Begin Extract provided

We met Alexandre Bigler back when he was based in Thailand. Today, the soft spoken gentleman serves as the Vice President and Head of Watches, Christie’s Asia Pacific. We got in touch with him in August for some insights into how the watch auctions are faring, and to see if we are missing out on any trends.
Christie’s is a privately held auction house with a history dating back to its founding in 1766. It is owned today by Francois-Henri Pinault’s Groupe Artemis; Pinault is the chairman and CEO of Kering, the luxury conglomerate that owns Girard-Perregaux and Ulysse Nardin.
How many people work there at the Hong Kong office of Christie’s? And what is a normal work day like for the Head of Watches?

End Extract provided
Begin Records for the exercise

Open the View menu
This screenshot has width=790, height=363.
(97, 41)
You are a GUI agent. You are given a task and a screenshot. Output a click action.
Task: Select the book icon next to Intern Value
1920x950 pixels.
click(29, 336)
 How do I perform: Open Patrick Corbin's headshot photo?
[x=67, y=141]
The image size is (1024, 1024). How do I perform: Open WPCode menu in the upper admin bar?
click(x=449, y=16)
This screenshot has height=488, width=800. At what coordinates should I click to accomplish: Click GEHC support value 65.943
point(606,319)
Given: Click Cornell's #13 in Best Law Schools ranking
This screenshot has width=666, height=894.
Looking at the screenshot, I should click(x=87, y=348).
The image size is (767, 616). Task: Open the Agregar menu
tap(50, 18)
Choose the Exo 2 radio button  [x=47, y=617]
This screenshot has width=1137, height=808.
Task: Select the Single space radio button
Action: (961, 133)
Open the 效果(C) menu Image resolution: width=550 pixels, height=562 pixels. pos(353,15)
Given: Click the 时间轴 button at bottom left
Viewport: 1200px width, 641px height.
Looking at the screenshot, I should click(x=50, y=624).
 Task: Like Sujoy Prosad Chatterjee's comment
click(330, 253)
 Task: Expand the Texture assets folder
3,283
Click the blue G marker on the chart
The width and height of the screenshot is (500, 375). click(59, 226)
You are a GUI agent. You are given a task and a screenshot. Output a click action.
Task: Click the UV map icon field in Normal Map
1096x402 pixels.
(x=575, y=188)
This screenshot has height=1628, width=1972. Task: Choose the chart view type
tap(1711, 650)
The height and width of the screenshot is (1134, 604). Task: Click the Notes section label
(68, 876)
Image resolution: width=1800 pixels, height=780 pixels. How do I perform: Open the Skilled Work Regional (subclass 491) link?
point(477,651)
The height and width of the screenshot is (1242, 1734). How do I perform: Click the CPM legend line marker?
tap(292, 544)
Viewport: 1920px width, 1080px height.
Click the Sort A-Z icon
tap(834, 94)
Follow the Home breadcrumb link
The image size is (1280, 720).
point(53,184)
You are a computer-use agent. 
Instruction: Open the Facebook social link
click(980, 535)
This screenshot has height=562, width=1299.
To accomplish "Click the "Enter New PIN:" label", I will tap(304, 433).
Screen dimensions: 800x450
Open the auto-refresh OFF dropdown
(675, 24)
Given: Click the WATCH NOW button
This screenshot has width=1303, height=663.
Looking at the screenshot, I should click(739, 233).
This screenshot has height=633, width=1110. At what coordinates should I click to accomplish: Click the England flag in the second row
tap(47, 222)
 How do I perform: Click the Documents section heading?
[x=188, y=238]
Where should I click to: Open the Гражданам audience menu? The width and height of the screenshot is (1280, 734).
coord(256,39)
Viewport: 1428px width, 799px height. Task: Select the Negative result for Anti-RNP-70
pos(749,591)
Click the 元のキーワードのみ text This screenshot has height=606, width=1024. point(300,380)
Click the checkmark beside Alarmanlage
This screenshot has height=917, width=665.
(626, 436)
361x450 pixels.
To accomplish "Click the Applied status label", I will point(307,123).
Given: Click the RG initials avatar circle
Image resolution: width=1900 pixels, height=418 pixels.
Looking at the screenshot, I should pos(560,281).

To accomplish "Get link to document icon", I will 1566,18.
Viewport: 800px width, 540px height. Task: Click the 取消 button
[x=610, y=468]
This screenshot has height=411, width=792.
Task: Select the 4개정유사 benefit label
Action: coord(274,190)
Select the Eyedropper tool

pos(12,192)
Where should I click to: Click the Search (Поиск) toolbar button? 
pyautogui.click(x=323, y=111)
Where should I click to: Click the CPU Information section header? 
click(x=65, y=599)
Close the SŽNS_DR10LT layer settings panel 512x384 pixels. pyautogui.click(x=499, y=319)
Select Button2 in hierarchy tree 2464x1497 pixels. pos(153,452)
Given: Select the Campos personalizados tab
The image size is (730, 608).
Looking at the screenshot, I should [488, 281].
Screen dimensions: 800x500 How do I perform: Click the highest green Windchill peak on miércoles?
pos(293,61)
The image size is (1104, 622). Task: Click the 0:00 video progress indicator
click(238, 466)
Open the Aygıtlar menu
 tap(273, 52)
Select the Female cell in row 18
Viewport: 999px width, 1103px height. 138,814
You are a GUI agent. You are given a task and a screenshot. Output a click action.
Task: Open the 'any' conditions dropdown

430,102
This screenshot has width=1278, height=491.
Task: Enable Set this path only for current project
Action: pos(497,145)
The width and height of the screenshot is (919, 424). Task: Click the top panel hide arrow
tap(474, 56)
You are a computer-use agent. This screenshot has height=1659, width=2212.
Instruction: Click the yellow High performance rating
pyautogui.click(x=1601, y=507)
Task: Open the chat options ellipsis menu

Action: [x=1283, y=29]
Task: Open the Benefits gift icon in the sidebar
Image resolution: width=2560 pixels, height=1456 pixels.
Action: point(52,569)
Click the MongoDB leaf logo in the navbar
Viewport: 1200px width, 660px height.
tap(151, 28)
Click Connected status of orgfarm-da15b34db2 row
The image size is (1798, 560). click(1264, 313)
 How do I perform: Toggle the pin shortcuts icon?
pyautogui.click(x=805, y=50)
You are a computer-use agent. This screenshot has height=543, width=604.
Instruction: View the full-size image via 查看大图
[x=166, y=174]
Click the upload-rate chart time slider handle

End Records for the exercise

- _What this exercise asks_:
(A) Repeat the portion of the Christie's watch interview text that opens with the words containing "We met Alexandre" and closes with "on any trends.".
(B) In the records, take the part that opens with the line containing "Where should I click to: Open" and closes with the line containing "Looking at the screenshot, I should [488, 281].". Write out only those lines, substituting "Display" for "Viewport" and keeping everything else the same.

- _Full answers_:
(A)
We met Alexandre Bigler back when he was based in Thailand. Today, the soft spoken gentleman serves as the Vice President and Head of Watches, Christie’s Asia Pacific. We got in touch with him in August for some insights into how the watch auctions are faring, and to see if we are missing out on any trends.

(B)
Where should I click to: Open the Гражданам audience menu? The width and height of the screenshot is (1280, 734).
coord(256,39)
Display: 1428px width, 799px height. Task: Select the Negative result for Anti-RNP-70
pos(749,591)
Click the 元のキーワードのみ text This screenshot has height=606, width=1024. point(300,380)
Click the checkmark beside Alarmanlage
This screenshot has height=917, width=665.
(626, 436)
361x450 pixels.
To accomplish "Click the Applied status label", I will point(307,123).
Given: Click the RG initials avatar circle
Image resolution: width=1900 pixels, height=418 pixels.
Looking at the screenshot, I should pos(560,281).

To accomplish "Get link to document icon", I will 1566,18.
Display: 800px width, 540px height. Task: Click the 取消 button
[x=610, y=468]
This screenshot has height=411, width=792.
Task: Select the 4개정유사 benefit label
Action: coord(274,190)
Select the Eyedropper tool

pos(12,192)
Where should I click to: Click the Search (Поиск) toolbar button? 
pyautogui.click(x=323, y=111)
Where should I click to: Click the CPU Information section header? 
click(x=65, y=599)
Close the SŽNS_DR10LT layer settings panel 512x384 pixels. pyautogui.click(x=499, y=319)
Select Button2 in hierarchy tree 2464x1497 pixels. pos(153,452)
Given: Select the Campos personalizados tab
The image size is (730, 608).
Looking at the screenshot, I should [488, 281].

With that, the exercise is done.